CERC norms: ‘Market coupling’ mechanism for spot power market gets a leg-up

By: |
February 19, 2021 5:15 AM

Analysts said the new regulations will help increase the share of spot power in electricity purchased by discoms and large industrial consumers.

The move is seen to dent the market dominance of the Indian Energy Exchange (IEX), where currently around 94% of the spot market transactions take place and catalyse formation of new exchanges.The move is seen to dent the market dominance of the Indian Energy Exchange (IEX), where currently around 94% of the spot market transactions take place and catalyse formation of new exchanges.

The Central Electricity Regulatory Commission (CERC) has introduced the ‘market coupling’ mechanism for spot power trading, a move which could align spot prices within same geographical areas and time slots, and encourage exchanges to attract consumers via improved quality of supply, payment flexibility, etc.
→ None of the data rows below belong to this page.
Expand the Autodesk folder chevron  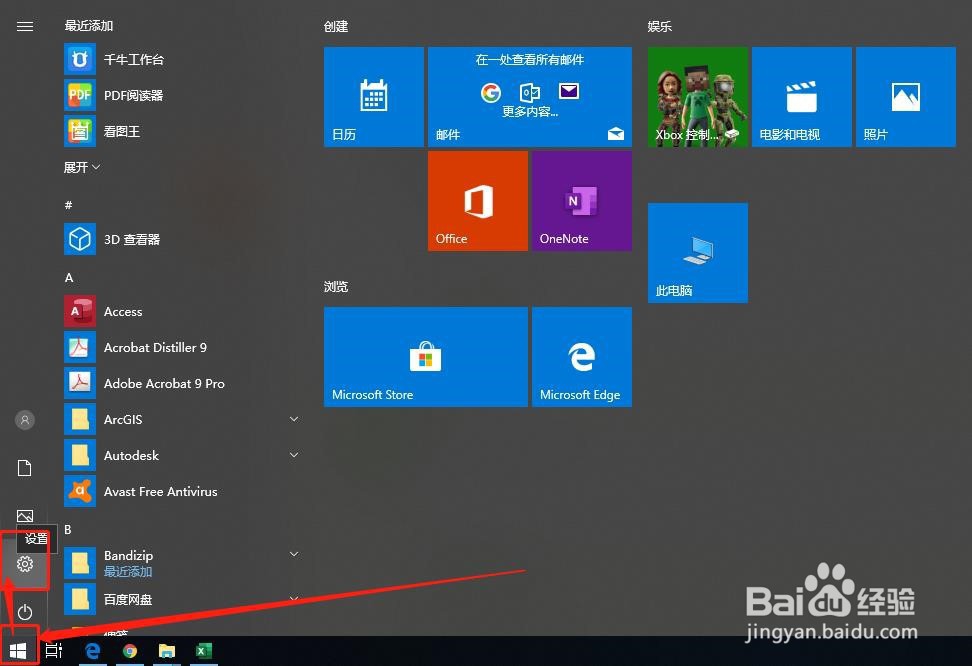click(x=293, y=455)
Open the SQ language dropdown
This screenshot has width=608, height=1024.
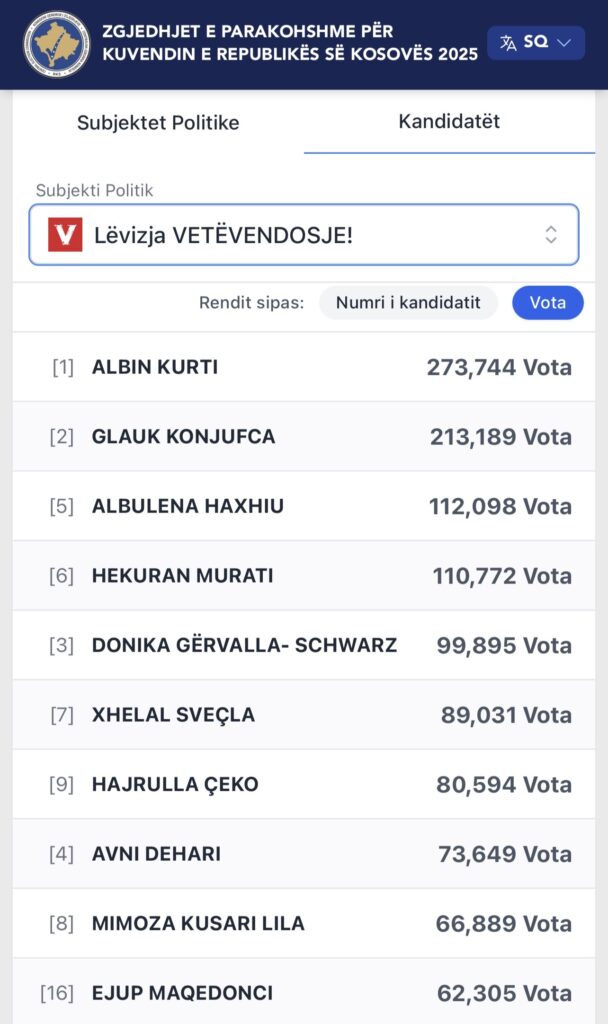[x=535, y=43]
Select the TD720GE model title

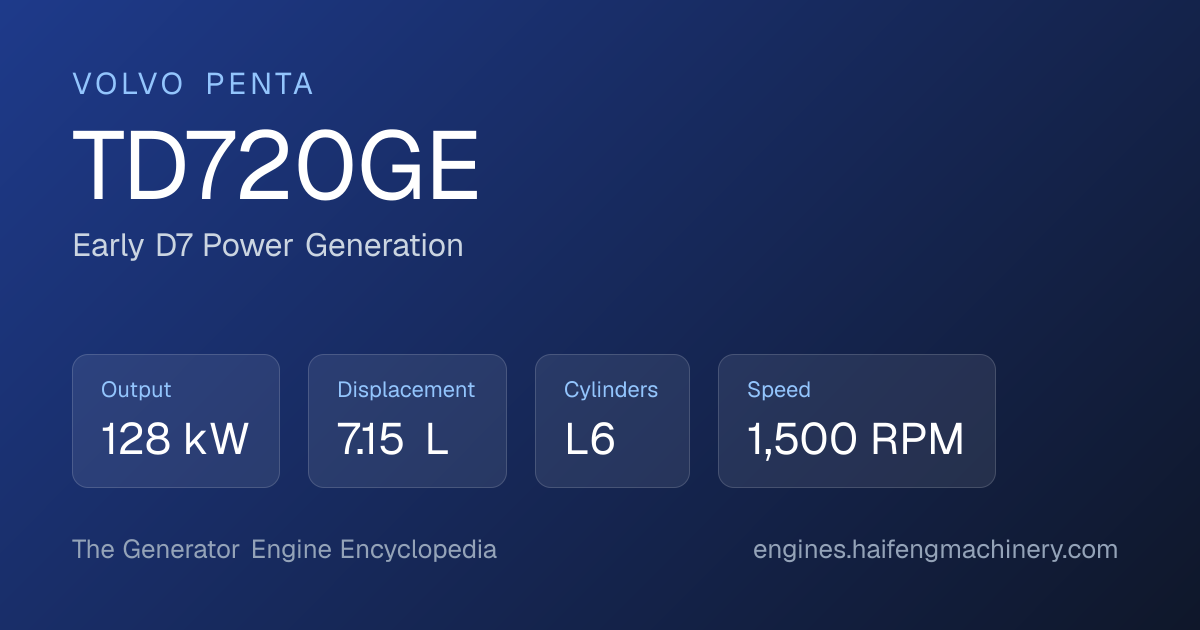[x=277, y=167]
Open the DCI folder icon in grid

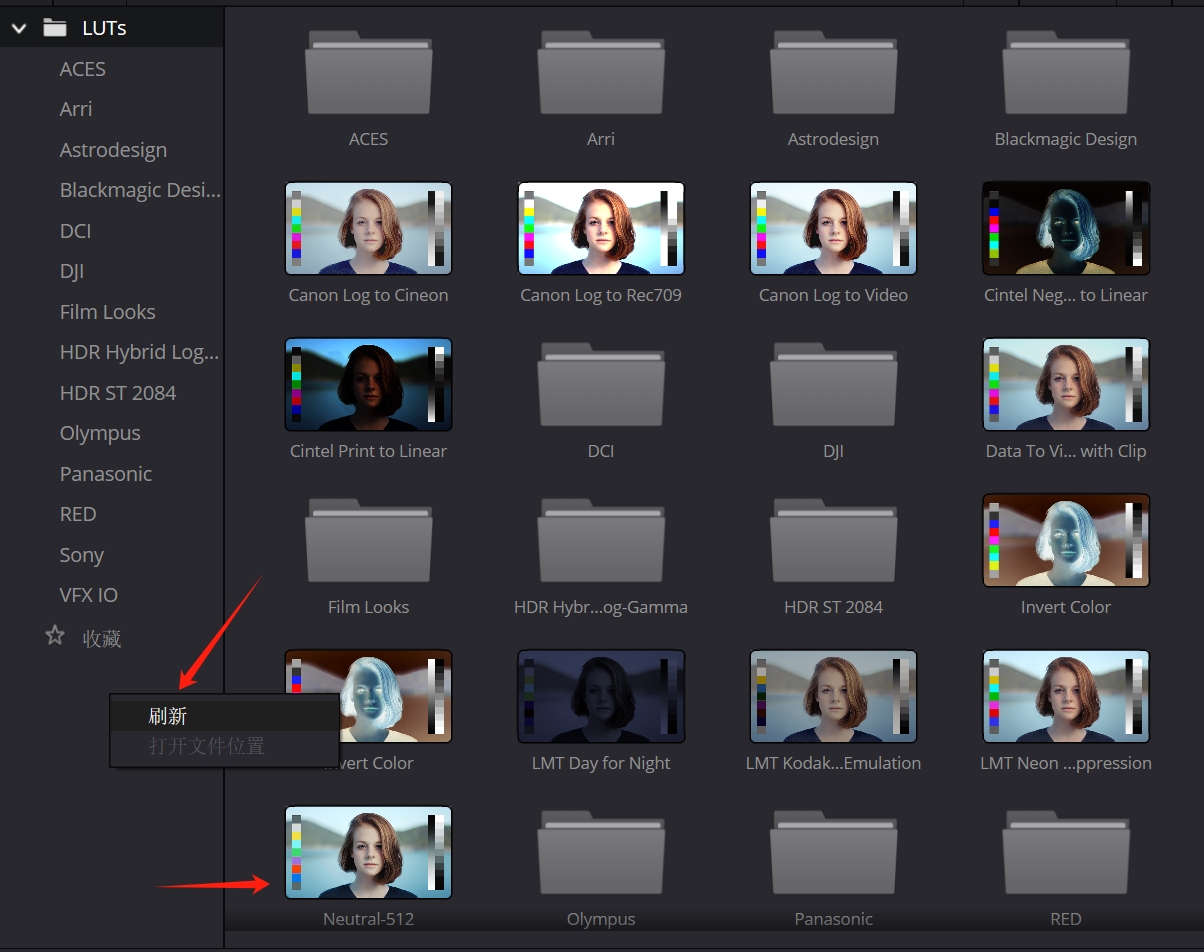point(600,385)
The move is seen to dent the market dominance of the Indian Energy Exchange (IEX), where currently around 94% of the spot market transactions take place and catalyse formation of new exchanges.
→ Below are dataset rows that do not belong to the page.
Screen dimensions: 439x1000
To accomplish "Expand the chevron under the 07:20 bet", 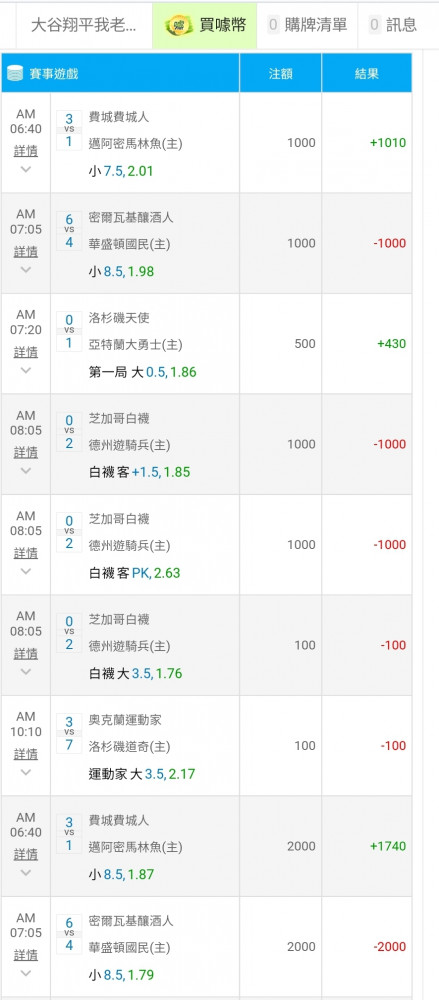I will [x=26, y=371].
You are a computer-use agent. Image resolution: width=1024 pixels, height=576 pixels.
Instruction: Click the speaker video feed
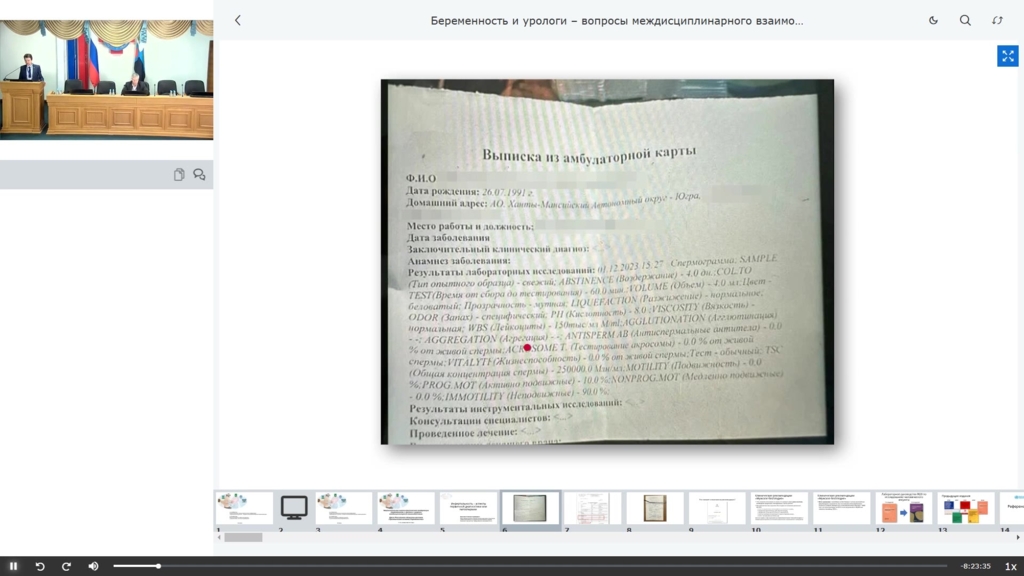point(106,79)
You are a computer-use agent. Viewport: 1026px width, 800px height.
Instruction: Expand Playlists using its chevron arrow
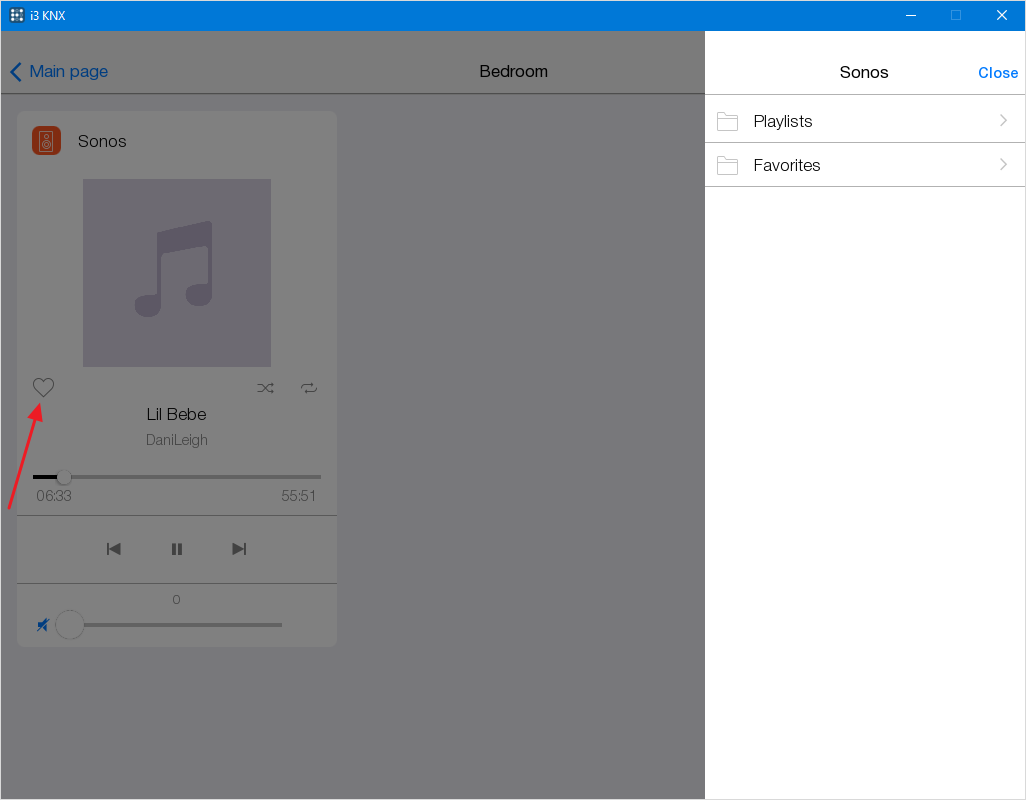tap(1003, 121)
A competitive market might also increase the options of discoms and other consumers when it comes to purchasing spot power according to their requirements. Effectively, they might be able to cut costs.
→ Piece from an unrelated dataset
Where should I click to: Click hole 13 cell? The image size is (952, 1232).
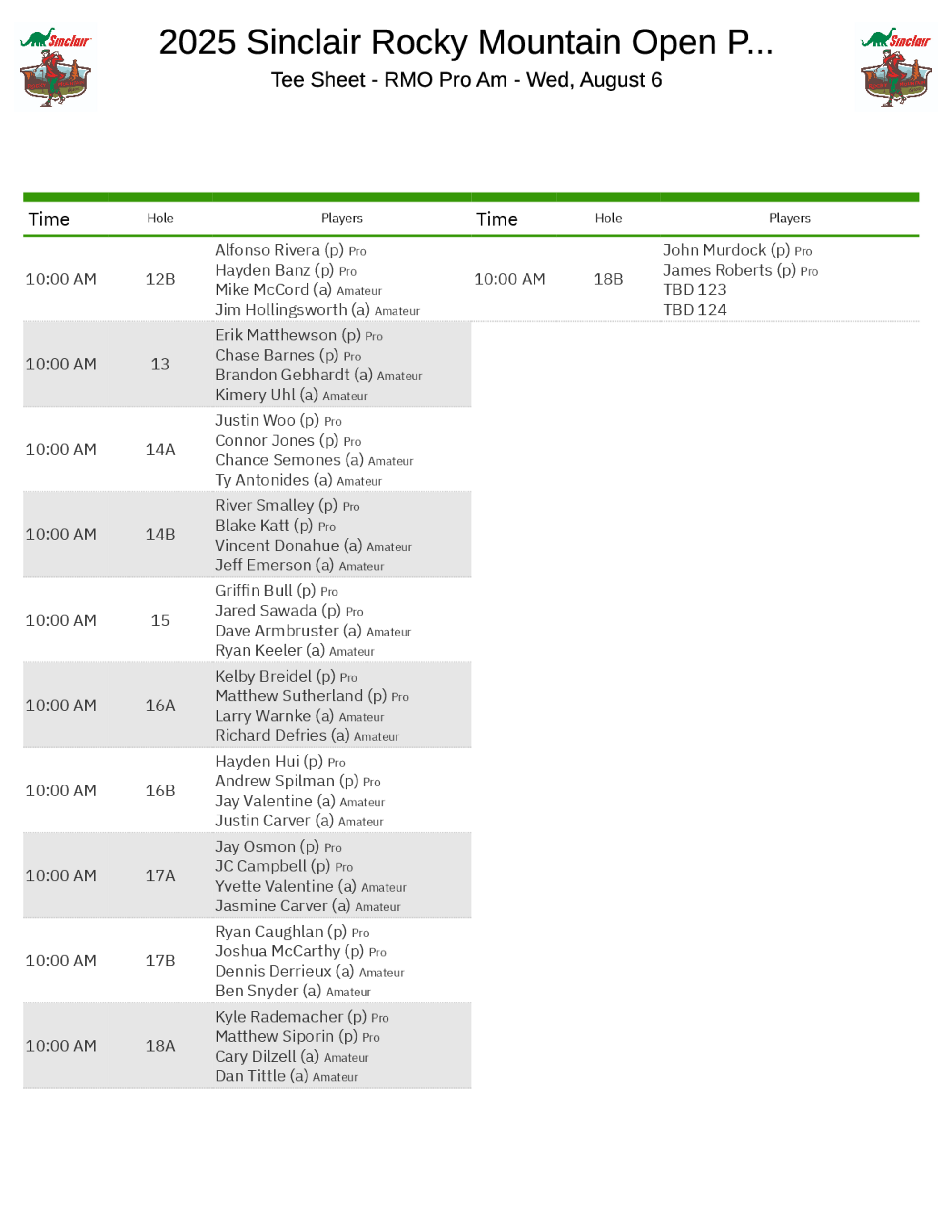click(160, 364)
Analysts said the new regulations will help increase the share of spot power in electricity purchased by discoms and large industrial consumers.

Currently, short-term power market comprise barely 10% of total electricity procured in the country while the balance of generation is consumed by discoms and other large consumers through long-term contracts with generators and short-term intra-state transactions. Between FY10 and FY20, the volume of short-term transactions of electricity increased annually at 8% while gross electricity generation increased 6% every year.

In its latest power market regulation, the CERC also capped the transaction fee charged by the exchanges to two paise per unit. Though the rate is similar to the current margin levels earned by exchanges, the role of the regulator was restricted to oversight under the old regulations while the board of exchanges would determine the margins.

“These regulations shall come into force from the date to be separately notified by the Commission,” the CERC said. The new norms would likely be implemented only once the Supreme Court gives the final judgment on the Sebi-CERC case, analysts pointed out. The two regulators have moved the apex court to ascertain who will regulate electricity derivatives trading.

Through the market coupling approach, orders received from multiple power exchanges will be combined and cleared by a common algorithm, resulting in a single price for the same delivery periods and geographies. “Once market coupling is applied, exchanges would be reduced to bid aggregators, which in turn would diminish the competitive advantages enjoyed by the IEX,” analysts at DAM Capital pointed.

The new regulations are also seen to be significantly reducing the entry barriers for new entrants in the exchange space, challenging IEX’s domination. Apart from IEX, the only other power exchange existing in the country is PXIL. Pranurja Solutions, promoted by BSE, PTC and ICICI Bank, is also currently procuring the necessary approvals for setting up another power exchange.

“The price differences between the two exchanges are used by participants to compute the notional gains and losses on a daily basis, which in turn determines whether to continue participation on both the exchanges or not,” Prabhajit Kumar Sarkar, CEO, PXIL, told FE. “The fear of different prices has led market participants flock to only one exchange, giving it the advantage of higher liquidity,” Sarkar added.